The poll was conducted entirely after Superstorm Sandy hit the U.S. East Coast and damaged parts of Northern Virginia and the commonwealth's shoreline.
Among independents, Romney has a five-point edge over the incumbent president, while Obama has a modest advantage over his Republican challenger among women, 51%-45%. The gender gap, however, is half the amount from the same poll last month.
Geographically, Obama is leading in the densely-populated Washington, D.C. suburbs, while Romney has the edge in other parts of Northern Virginia, the central/western part of the state, the Richmond area and eastern part of the state, according to the poll.

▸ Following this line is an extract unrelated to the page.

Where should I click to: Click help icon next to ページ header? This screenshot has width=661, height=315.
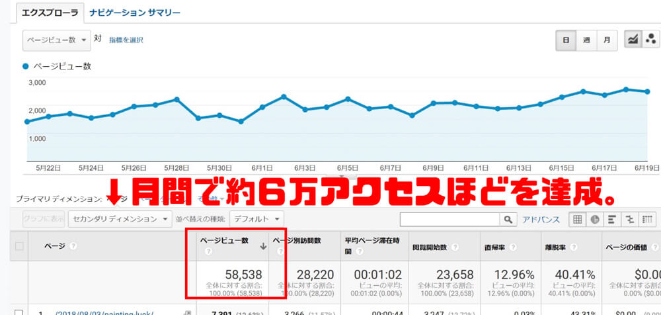(x=73, y=246)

The NBC/WSJ/Marist poll falls in line with a CBS News/New York Times/Quinnipiac survey, which was released last week and indicated Obama had a slender two-point margin over Romney in Virginia. However, two earlier polls showed Romney with the advantage over Obama. A Roanoke College poll had the GOP nominee ahead by five points, while a FOX News poll indicated Romney had a two-point edge.
Both campaigns visit the Old Dominion on Monday, one day before the election. Romney makes two stops in Virginia, while Vice President Joe Biden also travels through the state.

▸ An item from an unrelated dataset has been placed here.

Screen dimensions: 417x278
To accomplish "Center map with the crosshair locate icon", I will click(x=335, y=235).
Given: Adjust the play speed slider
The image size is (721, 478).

Obama narrowly carried Virginia in 2008 by six percent over Sen. John McCain, becoming the first Democrat in four decades to win the state. In the last four years, however, Republicans have taken several statewide seats, including the governorship.
In the high-profile Senate race, Democrat Tim Kaine, a former governor of the state and former chairman of the Democratic National Committee, has a three-point margin over Republican George Allen, a former U.S. senator from the state and also a former governor. Kaine has the support of 49% of likely voters, compared to Allen at 46%, the survey found.
For the survey, 1,165 likely voters were interviewed by telephone from November 1 through November 2, with a sampling error of plus or minus 2.6 percentage points.